In April of 1972, the jury in the case found that the legal responsibility for the collision was that of both the original defendant and the appellant, and determined damages. Following denial of appellant's motions for judgment notwithstanding the verdict and for a new trial, judgment was entered on the verdict against both defendants. The motions questioned only the sufficiency *60 and weight of the evidence of negligence against the additional defendant and were properly refused by the court below.

The appellant's position, taken in his brief, that the statute of limitations bars recovery by the plaintiffs against him is correct. We need only quote the following from Chief Justice HORACE STERN'S opinion in Wnek v. Boyle, 374 Pa. 27, 30, 96 A.2d 857, 858 (1953), to demonstrate the correctness of that position: "When defendant in the present case filed, on May 5, 1950, his complaint against Edward J. Wnek as additional defendant, he could not bring him on the record on the ground of his being solely liable, because, the statute of limitations having run, the plaintiffs, Vivian Livingston and Matthew J. Wnek, could not recover against him. However, he would have the right to bring him on the record on a plea of joint or several liability, because, although the plaintiffs would not be able to enforce any judgment that might be recovered against him, the defendant might be able to establish against him a right of contribution: Shaull v. A.S. Beck New York Shoe Co., Inc., 369 Pa. 112, 115, 116, 85 A.2d 698, 701."

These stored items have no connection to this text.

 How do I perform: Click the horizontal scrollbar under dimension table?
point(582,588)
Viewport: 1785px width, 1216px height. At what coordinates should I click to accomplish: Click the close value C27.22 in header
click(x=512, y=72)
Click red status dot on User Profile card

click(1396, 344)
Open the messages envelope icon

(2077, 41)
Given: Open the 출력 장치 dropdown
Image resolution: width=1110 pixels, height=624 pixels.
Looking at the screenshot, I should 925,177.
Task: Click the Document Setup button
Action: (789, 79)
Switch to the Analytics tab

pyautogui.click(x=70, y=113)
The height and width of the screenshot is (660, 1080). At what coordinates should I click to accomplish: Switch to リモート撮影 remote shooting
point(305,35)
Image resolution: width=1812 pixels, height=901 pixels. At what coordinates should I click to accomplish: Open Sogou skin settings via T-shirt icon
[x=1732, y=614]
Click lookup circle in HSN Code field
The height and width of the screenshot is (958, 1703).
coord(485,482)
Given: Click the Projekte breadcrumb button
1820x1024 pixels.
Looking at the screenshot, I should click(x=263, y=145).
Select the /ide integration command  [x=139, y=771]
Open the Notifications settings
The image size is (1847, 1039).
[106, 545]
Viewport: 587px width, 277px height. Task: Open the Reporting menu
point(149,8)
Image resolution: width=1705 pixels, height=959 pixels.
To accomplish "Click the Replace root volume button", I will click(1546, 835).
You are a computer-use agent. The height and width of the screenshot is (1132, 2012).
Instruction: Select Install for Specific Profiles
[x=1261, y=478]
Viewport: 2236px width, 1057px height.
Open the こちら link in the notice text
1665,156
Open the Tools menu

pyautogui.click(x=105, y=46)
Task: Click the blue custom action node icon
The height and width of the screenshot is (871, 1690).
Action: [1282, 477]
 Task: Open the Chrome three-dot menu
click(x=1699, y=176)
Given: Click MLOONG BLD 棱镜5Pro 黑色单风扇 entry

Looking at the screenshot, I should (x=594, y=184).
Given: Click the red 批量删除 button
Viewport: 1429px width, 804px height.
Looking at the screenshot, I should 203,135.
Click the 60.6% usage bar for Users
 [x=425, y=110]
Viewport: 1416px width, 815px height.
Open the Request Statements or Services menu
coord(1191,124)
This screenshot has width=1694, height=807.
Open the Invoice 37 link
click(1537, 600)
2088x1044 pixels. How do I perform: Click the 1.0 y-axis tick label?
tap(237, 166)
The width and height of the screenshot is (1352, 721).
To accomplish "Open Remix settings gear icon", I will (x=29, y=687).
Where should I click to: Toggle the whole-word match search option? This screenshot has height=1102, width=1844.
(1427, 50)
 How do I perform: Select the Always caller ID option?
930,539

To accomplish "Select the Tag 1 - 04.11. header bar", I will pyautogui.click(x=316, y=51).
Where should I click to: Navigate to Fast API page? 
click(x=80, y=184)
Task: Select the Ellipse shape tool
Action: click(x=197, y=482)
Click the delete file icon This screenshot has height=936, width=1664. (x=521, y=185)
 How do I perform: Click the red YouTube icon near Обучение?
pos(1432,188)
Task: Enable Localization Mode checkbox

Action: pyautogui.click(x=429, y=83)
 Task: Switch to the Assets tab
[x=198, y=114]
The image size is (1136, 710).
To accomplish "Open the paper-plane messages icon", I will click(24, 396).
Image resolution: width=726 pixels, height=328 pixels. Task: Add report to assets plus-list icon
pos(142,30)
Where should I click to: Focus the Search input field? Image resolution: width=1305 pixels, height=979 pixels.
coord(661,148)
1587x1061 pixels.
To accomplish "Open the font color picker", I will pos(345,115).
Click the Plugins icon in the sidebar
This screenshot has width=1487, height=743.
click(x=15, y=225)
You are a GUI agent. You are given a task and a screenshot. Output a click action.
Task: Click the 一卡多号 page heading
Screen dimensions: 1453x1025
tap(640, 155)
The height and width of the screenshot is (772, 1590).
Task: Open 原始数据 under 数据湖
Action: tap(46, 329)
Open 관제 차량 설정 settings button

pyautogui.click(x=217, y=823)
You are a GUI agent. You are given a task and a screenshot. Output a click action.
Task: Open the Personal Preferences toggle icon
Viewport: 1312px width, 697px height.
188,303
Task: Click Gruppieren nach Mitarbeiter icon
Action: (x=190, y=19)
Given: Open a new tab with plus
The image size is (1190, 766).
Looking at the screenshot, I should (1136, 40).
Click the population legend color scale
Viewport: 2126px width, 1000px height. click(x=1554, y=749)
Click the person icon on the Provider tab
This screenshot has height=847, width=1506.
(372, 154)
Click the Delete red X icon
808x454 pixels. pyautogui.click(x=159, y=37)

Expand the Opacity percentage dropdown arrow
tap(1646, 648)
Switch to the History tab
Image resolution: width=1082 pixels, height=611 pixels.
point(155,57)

It was, therefore, proper for the appellant to be retained on the record because joint liability and liability over were also alleged and defendant desired to establish his right to contribution which is distinct from plaintiffs' cause of action. See Shaull v. A.S. Beck N.Y. Shoe Co., 369 Pa. 112, 115-16, 85 A.2d 698, 701 (1952), and Goodrich Amram Procedural Rules Service, § 2252(a) (9). The right of contribution not the amount, if any, was established when the jury brought in a verdict finding joint liability and determining damages. At this point the lower court might have molded the verdict to show that the plaintiffs could recover only from the defendant, but the record shows no request to do so nor was the court bound to mold *61 the verdict on its own motion. Entry of judgment against both defendants on the verdict was proper, but that judgment may not be enforced by the plaintiffs against the additional defendant.

It was not necessary for us to discuss the right of the plaintiffs to enforce their judgment against the additional defendant because that question was not properly raised before the lower court. That question will become important if and when plaintiffs try to collect their judgment from additional defendant. However, on this appeal, appellees' (plaintiffs') argument indicates that they believe they can collect this judgment from appellant. Unless there are facts unknown to us, that position is incorrect. Since the question has been raised by both the additional defendant and plaintiffs in this appeal, we have written this opinion in the hope it will assist the court below and the parties in resolving problems of enforcement and contribution and obviate a later appeal.

Judgment affirmed.

NOTES

[1] This complaint was not available to us prior to this time.

[2] Act of June 24, 1895, P.L. 236, § 2, 12 P.S. § 34.

[3] The parties treat the complaint as if it were filed and served.